Blend Labs filed a confidential registration statement with the Securities and Exchange Commission on Friday, signaling its intent to enter the public markets.
The dropping of the S-1 closely follows the mortgage tech firm’s big venture capital raise in January, in which it raised $300 million in a Series G round from Tiger Global Management and others. That January round gave Blend a $3.3 billion valuation. It has raised a total of $655 million since its founding in 2012, according to Crunchbase.
Blend, which was named as one of HousingWire’s 2021 Tech 100 winners, has steadily grown to be a powerhouse in the mortgage tech industry. Blend’s white label technology is what powers mortgage applications on the site of banks such as Wells Fargo and U.S. Bank and integrated with CoreLogic in 2019 for an easier access line to borrowers’ credit.
The company, led by CEO Nima Ghamsari and President Tim Mayopoulous, said it had a record year in 2020 – more than 300 consumer banks use its technology to process more than $4 billion of mortgages and other consumer loans per day. In all, its technology platforms saw $1.4 trillion in mortgages and other loans in 2020, Blend said.
The digital lending software provider has even been breaking into adjacent businesses of late. In March, it announced the acquisition of Title365 from Mr. Cooper Group for approximately $422 million.
Blend’s S-1, however, revealed little about its upcoming IPO plans. It didn’t note how many shares would be sold or the price range. It also didn’t state which stock exchange it would be listed on or what the ticker symbol would be. When it will go public is also a mystery.
But that Blend is going public at all is interesting. Just a week ago, digital mortgage lender Better.com received a $500 million funding round from SoftBank, in what appeared to be a prelude to an IPO. The lender, led by Vishal Garg, is now valued at approximately $6 billion. The Wall Street Journal, which first published the $500 million investment, reported that SoftBank is buying out some existing shareholders and will hand all of its voting rights to Garg.

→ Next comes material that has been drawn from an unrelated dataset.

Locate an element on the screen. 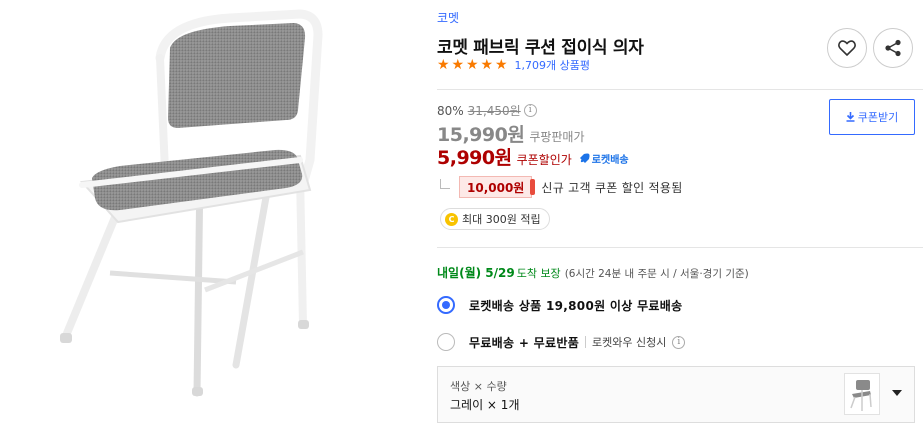 The image size is (923, 428). shipping-option-label: 무료배송 + 무료반품 is located at coordinates (524, 342).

Doma, a title insurance firm, and digital lender SoFi are also both hoping to go public this year at valuations of $3 billion and about $9 billion, respectively.
If all those firms do manage to make it to an IPO, it will signal that the public markets have a greater appetite for digital mortgage lenders/platforms than they do more traditional mortgage players.

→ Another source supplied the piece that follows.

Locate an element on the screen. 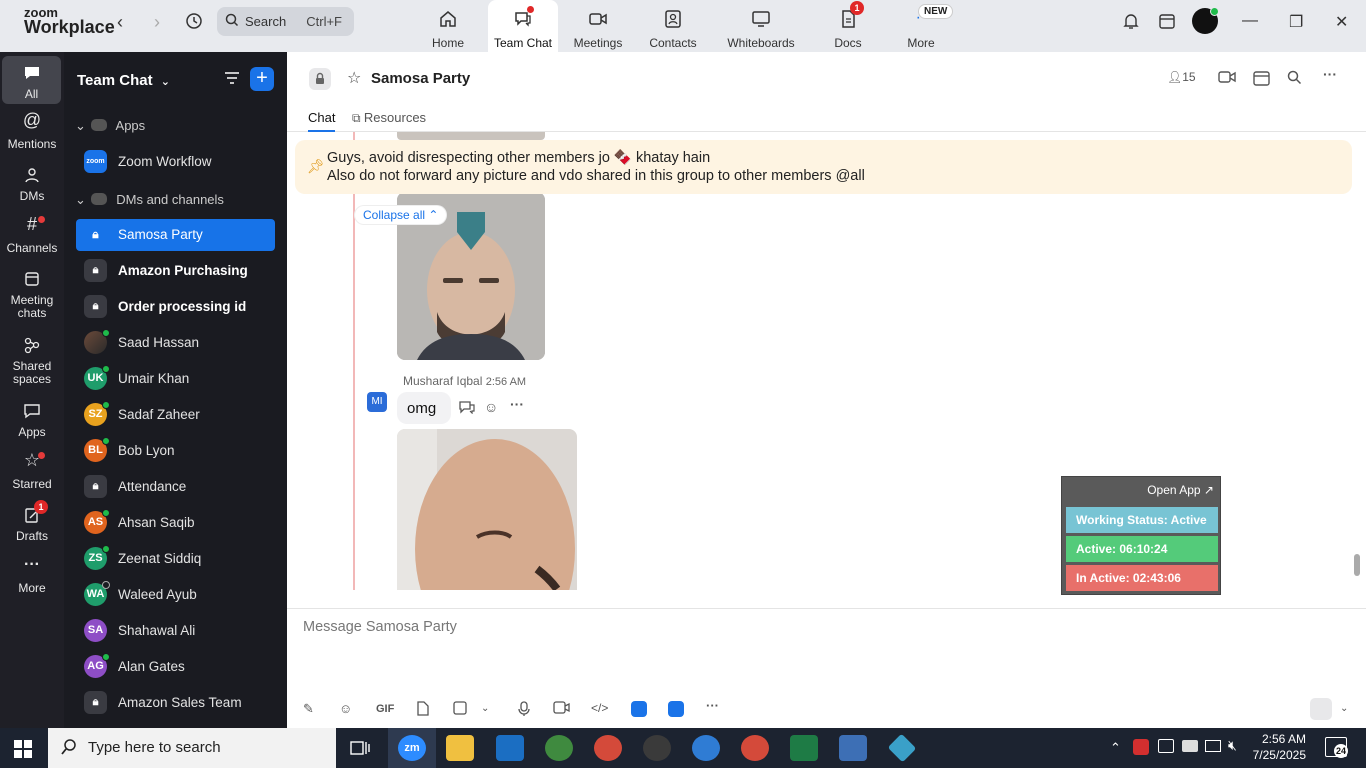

The public markets also haven’t quite embraced the more traditional nonbank mortgage lenders that have gone public over the last year – the stocks of Rocket Companies, United Wholesale Mortgage, Guild Holdings, loanDepot and others have largely remained level or fallen.
And some just didn’t make it before the window shut. The private equity owners of AmeriHome and Caliber Home Loans both envisioned taking the lenders public last year, but canceled the IPOs. Instead, the lenders were to be sold in private deals. Caliber is to be sold to publicly traded mortgage servicer and originator New Residential Investment Corp. for about $1.8 billion. AmeriHome was sold to Western Alliance Bank earlier this year for about $1 billion.